JOB A: Switch "Horizontal" to "Vertical" in the records, in the lines from the one containing "You are a computer-use agent." through the end of the records, inclusive. Return only those lines, otherwise unchanged and without the pictures.

# Looking at a Vermeer 665 stump grinder



## ziggo_2

Hi all. Im looking into buying my first stump grinder, that said i seen a vermeer 665 grinder for sale and i was wondering what should i look for (known problems and such) It has a 65hp wisconsin, which a friend of mine says are hard to keep running right... also says the chain for the cutter wheel is hard to keep oiled....hes had two of them. What you say?


----------



## arbor pro

I had a 1981 665a with the deutz diesel rather than the wisconsin gas. It was a good machine with few problems. I have no experience with the gas model.

I ran 1100 series greenteeth on it and it was a grinding beast! (sold it last year due to lack of use and now just use my vermeer 252).


----------



## Bigus Termitius

Hey AP, was it just too hard to get to the stumps being that big, or you just weren't getting big stumps often enough? 

I'm looking at one too, it does look beasty. It's got the wiscon engine. I'm wanting an older monster first, I've got good rates if I need to rent a 252. Access is rarely an issue here and the 252 is great on small to medium, but the larger stumps really need something more and the bigger machines are harder to rent.


----------



## arbor pro

Bigus Termitius said:


> Hey AP, was it just too hard to get to the stumps being that big, or you just weren't getting big stumps often enough?


 
It was a combination of the two. I do mostly small to medium removals so I only get the really big stumps occassionally. My 252 is a wonderful machine with 1100 series greenteeth on it. It can grind a 60" stump in about 30-45 minutes. I just couldn't justify having the big grinder sit around while only getting used a handful of times a year. I originally purchased it to do a city contract but have been outbid on that the past 2 years.

I do miss the big grinder and would like ideally to get a 60hp self-propelled machine - hopefully next year and then I'll sell the 252. The 665A diesel is a good machine. I had mine easily paid for the first year by hammering out some 500 city stumps.

Getting to the stumps with a big tow behind is always an issue. That's why I love the 36" wide 252. That said, I pulled my 665 with a 6cyl Olds Bravada with a really short wheel base. I could really maneuver the grinder easily with that thing and it pulled easily.

(Text and item location entries)
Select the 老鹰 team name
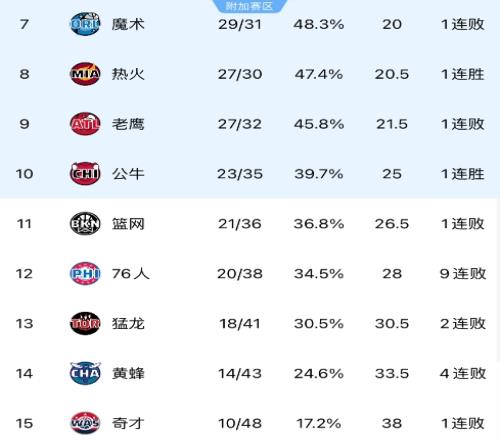Viewport: 500px width, 440px height. click(128, 124)
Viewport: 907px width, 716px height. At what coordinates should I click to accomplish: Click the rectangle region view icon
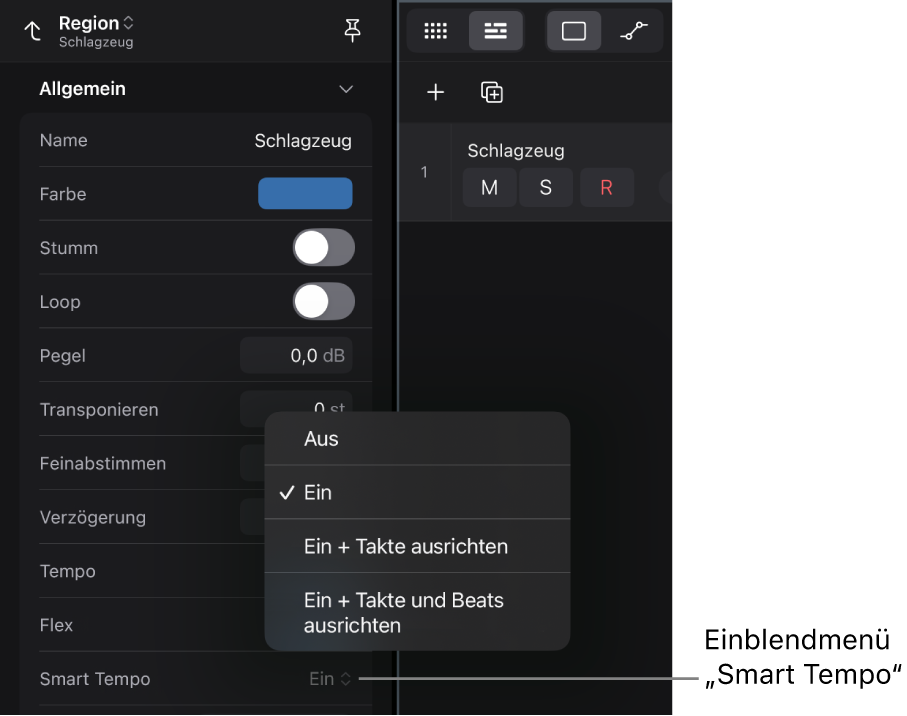pyautogui.click(x=574, y=31)
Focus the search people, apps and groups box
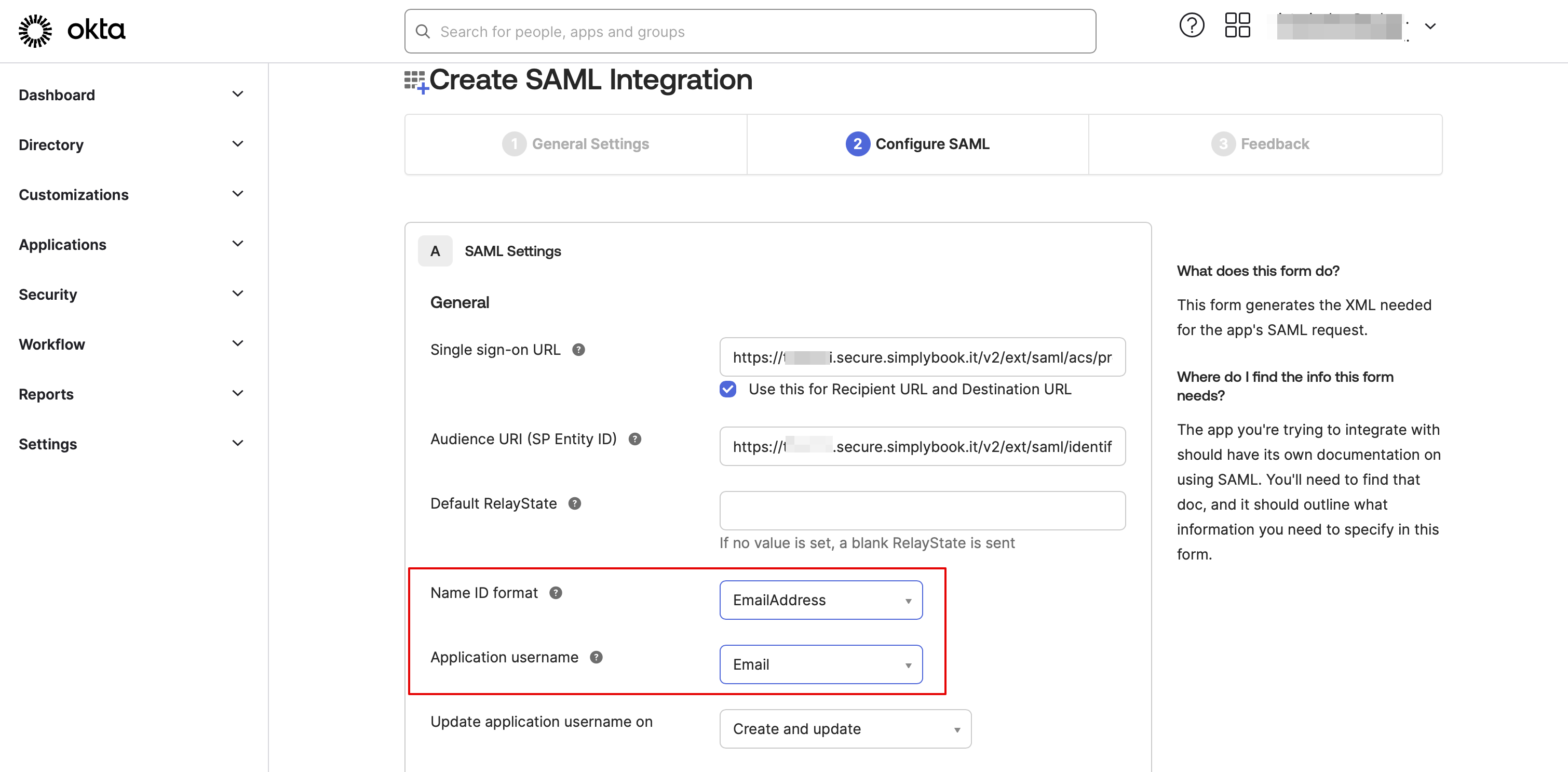Image resolution: width=1568 pixels, height=772 pixels. [750, 32]
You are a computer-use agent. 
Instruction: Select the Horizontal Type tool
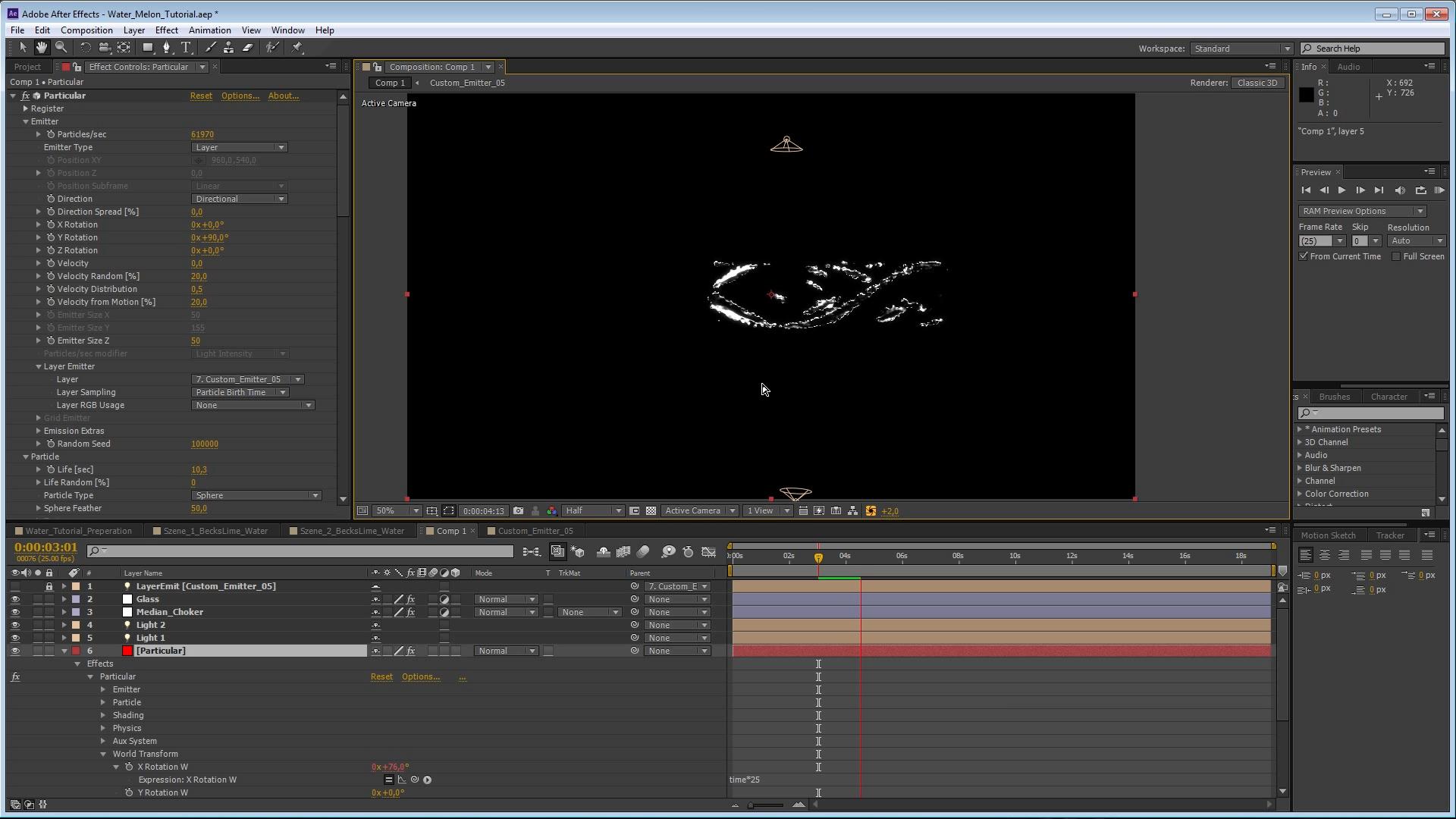coord(186,48)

JOB B: Write out the passage of the stump grinder thread between "I had a 1981" and "my vermeer 252).", inclusive.

ANSWER A:
You are a computer-use agent. 
Instruction: Select the Vertical Type tool
coord(186,48)

ANSWER B:
I had a 1981 665a with the deutz diesel rather than the wisconsin gas. It was a good machine with few problems. I have no experience with the gas model.

I ran 1100 series greenteeth on it and it was a grinding beast! (sold it last year due to lack of use and now just use my vermeer 252).